This Shit is Bananas by Megan Stelljes, 2017. ALEC MILLER PHOTO

Broader in scope than most glass exhibitions, the show includes work created using every conceivable technique, including neon, carving, and kiln-working, as well as pieces made using the more frequently seen casting and hand-blowing methods. The first exhibition of its kind in four decades, it follows precedents set at the Corning Museum by Glass 1959 and New Glass: A Worldwide Survey twenty years later. Both of the earlier exhibitions were major influences on the development of studio glassmaking and helped call attention to the accomplishments of talented and under-appreciated artists.
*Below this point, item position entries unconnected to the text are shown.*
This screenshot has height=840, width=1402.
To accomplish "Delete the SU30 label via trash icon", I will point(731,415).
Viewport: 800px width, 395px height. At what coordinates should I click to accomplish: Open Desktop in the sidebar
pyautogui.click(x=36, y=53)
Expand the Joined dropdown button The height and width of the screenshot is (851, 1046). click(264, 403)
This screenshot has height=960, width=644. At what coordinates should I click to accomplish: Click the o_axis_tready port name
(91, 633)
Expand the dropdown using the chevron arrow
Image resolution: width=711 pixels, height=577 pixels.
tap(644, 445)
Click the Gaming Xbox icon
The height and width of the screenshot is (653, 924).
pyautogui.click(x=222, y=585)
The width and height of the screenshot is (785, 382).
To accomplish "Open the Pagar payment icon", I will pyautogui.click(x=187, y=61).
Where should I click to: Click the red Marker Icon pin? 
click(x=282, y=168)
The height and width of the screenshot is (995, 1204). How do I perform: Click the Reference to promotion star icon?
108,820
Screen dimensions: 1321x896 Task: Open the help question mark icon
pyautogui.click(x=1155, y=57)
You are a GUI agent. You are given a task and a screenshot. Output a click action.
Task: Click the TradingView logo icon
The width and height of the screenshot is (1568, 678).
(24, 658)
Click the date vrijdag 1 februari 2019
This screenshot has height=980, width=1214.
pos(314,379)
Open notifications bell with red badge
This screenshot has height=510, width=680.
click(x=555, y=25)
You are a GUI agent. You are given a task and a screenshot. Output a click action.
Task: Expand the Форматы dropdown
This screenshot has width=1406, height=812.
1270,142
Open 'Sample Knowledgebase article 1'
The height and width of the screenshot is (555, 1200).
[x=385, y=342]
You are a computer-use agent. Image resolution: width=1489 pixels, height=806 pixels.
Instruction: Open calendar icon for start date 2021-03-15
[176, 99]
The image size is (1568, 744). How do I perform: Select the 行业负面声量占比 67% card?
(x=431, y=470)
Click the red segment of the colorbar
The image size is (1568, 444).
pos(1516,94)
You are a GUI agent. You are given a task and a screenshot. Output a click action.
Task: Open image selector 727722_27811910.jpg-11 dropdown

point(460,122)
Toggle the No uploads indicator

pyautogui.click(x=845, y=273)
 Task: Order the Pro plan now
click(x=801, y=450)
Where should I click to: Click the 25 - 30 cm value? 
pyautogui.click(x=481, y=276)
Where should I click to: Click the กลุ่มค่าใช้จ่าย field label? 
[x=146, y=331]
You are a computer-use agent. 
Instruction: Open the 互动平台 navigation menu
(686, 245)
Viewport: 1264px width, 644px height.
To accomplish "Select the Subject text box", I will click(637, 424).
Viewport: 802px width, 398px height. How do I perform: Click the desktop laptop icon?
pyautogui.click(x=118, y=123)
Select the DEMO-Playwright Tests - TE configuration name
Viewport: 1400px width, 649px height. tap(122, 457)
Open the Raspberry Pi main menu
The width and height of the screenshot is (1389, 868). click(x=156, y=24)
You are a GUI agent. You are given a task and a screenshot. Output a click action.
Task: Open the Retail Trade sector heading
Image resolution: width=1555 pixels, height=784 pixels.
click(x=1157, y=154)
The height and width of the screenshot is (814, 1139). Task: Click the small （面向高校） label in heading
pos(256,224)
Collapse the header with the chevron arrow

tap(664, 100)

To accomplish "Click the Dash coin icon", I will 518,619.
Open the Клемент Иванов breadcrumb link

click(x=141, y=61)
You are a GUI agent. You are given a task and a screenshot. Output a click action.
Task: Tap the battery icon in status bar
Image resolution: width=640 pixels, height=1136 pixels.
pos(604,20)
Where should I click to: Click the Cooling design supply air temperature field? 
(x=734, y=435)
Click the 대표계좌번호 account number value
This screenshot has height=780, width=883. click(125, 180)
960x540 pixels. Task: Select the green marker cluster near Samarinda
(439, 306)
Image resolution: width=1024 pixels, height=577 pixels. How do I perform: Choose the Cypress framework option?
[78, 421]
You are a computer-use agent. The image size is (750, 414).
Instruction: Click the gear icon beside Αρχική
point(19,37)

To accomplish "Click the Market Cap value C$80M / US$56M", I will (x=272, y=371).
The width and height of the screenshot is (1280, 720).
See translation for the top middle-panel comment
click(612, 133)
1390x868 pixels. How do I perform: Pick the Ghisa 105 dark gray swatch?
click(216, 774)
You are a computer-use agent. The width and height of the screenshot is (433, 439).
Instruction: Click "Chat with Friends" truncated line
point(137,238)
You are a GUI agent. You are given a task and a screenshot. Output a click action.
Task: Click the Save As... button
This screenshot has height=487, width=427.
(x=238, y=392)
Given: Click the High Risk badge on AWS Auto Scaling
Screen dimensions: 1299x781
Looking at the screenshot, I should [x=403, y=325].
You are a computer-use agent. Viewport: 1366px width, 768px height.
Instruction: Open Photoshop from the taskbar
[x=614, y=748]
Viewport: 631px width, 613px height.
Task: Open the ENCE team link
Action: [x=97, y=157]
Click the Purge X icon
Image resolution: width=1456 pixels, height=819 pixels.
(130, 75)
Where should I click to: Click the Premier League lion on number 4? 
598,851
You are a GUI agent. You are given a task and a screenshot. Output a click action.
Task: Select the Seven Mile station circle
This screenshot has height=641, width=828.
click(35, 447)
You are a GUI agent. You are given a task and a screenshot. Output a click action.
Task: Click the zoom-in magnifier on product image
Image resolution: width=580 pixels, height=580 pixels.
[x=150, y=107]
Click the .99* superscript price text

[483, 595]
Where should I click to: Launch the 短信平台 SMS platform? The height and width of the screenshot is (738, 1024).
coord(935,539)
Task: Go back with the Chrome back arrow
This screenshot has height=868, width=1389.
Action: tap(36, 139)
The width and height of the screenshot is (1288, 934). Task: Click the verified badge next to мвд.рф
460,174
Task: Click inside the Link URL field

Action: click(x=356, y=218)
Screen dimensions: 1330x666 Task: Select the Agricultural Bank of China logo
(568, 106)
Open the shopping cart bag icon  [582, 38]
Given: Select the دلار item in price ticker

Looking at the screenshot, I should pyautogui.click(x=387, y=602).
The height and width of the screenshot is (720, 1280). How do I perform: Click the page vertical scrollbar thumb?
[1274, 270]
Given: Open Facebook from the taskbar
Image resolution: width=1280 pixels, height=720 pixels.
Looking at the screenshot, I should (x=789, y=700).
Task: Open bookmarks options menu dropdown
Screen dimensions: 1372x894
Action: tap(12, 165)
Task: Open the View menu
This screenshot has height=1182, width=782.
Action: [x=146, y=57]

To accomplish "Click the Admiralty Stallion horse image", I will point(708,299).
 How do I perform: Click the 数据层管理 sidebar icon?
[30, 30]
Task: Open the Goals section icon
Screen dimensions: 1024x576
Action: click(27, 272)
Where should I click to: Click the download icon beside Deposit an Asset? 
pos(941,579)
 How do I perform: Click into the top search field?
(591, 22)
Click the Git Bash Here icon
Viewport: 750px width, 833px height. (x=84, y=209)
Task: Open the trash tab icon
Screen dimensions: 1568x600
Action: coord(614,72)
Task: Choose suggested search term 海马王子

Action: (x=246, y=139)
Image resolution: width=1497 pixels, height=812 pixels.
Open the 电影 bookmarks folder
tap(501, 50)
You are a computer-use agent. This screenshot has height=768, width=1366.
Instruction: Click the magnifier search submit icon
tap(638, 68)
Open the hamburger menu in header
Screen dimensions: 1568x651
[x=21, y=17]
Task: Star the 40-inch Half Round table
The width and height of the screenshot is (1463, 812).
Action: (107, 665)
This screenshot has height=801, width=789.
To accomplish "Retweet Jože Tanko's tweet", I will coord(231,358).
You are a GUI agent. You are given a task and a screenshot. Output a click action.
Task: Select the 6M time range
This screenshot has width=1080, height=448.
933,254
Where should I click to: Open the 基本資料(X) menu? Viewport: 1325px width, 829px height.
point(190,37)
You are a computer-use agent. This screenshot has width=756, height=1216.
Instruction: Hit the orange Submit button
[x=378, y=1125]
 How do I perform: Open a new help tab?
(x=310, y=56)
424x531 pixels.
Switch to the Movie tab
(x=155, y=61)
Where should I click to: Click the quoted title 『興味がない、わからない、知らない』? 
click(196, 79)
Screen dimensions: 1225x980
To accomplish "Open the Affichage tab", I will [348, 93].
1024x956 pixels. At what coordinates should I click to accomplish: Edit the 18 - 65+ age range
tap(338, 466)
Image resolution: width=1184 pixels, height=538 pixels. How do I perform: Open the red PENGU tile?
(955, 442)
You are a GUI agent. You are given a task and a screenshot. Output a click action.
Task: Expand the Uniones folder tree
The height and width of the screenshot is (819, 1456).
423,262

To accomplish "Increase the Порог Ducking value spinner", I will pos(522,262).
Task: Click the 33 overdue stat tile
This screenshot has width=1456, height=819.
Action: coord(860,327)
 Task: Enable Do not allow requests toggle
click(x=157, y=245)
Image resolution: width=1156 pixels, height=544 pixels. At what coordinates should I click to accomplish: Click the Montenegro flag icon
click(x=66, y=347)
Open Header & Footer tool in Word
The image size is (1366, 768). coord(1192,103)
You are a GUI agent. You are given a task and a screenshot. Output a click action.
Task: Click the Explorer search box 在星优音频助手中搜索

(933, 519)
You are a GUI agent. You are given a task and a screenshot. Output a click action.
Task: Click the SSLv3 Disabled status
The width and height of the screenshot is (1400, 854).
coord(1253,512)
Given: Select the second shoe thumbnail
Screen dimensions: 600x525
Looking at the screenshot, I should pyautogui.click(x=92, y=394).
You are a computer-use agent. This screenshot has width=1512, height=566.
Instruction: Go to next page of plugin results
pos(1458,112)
Liquid Sunshine by Rui Sasaki, 2018. This roomsized installation was part of the Corning Museum of Glass’s 33rd Rakow commission, a program started by the museum in 1986 to support the development of new works of glass art. COURTESY OF YASUSHI ICHIKAWA.

The current exhibition is the fruit of a year-long international search that yielded more than 1,400 submissions from fifty-two countries. The one hundred pieces in the show were chosen by a panel headed by Susie Silbert, Corning’s curator of modern and contemporary glass, and including Aric Chen, curator-at-large of the M+ museum in Hong Kong; Susanne Jøker Johnsen, artist and head of exhibitions at the Royal Danish Academy of Fine Arts; and American artist Beth Lipman.

Rise Over Run Again by Nate Ricciuto, 2017. TONY WALSH PHOTO.

As the exhibition proves, glass is rife with contradictions: it can be clear or opaque, fragile or sturdy, colorless or brilliantly hued, rough or smooth, flat or formed into surprising shapes and sizes. Works on display range from Cloud, an etched glass cube by Miya Ando to Liquid Sunshine, Rue Sasaki’s curtain-like installation of undulating phosphorescent lengths of blown glass.

Bubble Cabinet by Jeroen and Joep Verhoeven, 2017. PRUDENCE CUMING ASSOCIATES PHOTO.

Some artists have combined glass with other materials: a staircase-shaped work by Nate Ricciuto incorporates wood, steel, and carpeting, and a rock-like piece by Sarah Briland includes foam and resin. The roster of artists, who range in age from twenty-three to eighty-four, includes celebrated designers like Ronan and Erwan Bouroullec, Tord Boontje, and the Verhoeven Twins, as well as virtual unknowns for whom the exhibition will offer their first major exposure.

“The field is ripe for reevaluation and reinvigoration,” says Silbert. If New Glass Now demonstrates that the latter process has begun, the exhibition may well also jump-start the former.

New Glass Now is on view at the Corning Museum of Glass from May 12 through January 5, 2020.